The Supreme People's Court of China(SPC) is introducing criminal sentencing standards under new guidelines that move authority away from individual judges, according to China's Legal Daily Tuesday.
Gao Jinghong, a member of the SPC's judicial committee and presiding judge of the third criminal tribunal, said the SPC is introducing a guideline to establish set penalties for criminal convictions across the country.
Gao said more than 120 courts had tried the new guidelines under a pilot program beginning June 1. The new program seeks to standardize five criminal charges relating to traffic offenses, intentional injury, theft and drugs.
"Lawsuits concerning these five criminal activities make up more than 95 percent of the country's criminal cases," he said, adding that the guideline is intended to attain "just and balanced sentencing."
The SPC aimed to enlarge the scope of guideline to 15 charges, including rape, fraud, robbery, blackmail, illegal detention, disrupting public service, white-collared crimes and mass violence, before the end of next year, he said.
Gao said currently the terms of sentencing before courts was not open and transparent, "leading to a few unjust sentences involving money and relationships as well as damaging judicial authority and credibility."
"The sentencing terms at present are not quantified and some penalty extent is so broad that different judges could hand out very different rulings," he said.

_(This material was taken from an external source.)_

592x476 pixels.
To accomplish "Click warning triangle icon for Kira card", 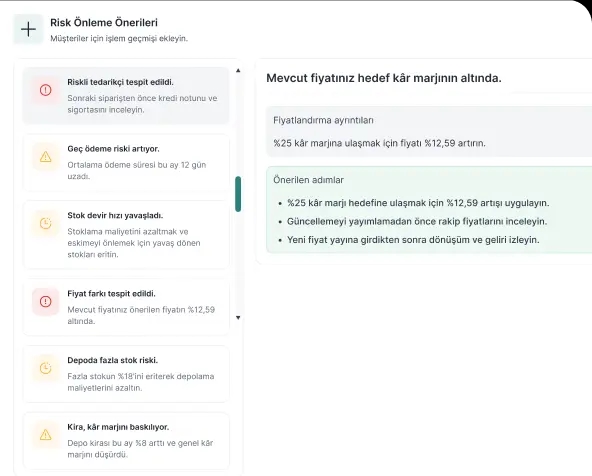I will pos(46,435).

"The guideline is to ensure a unified enforcement of law."
Gao said people's courts across the country should establish sentencing standards in line with the guideline based on the conditions of their own regions, as the economic and social development was unbalanced among different parts of the country.
He said procedures of measuring penalties should be efficient, independent and transparent.
"Prosecuting agents could offer sentencing suggestions during trial and prosecution and defense should fully voice opinions to ensure justice," Gao said.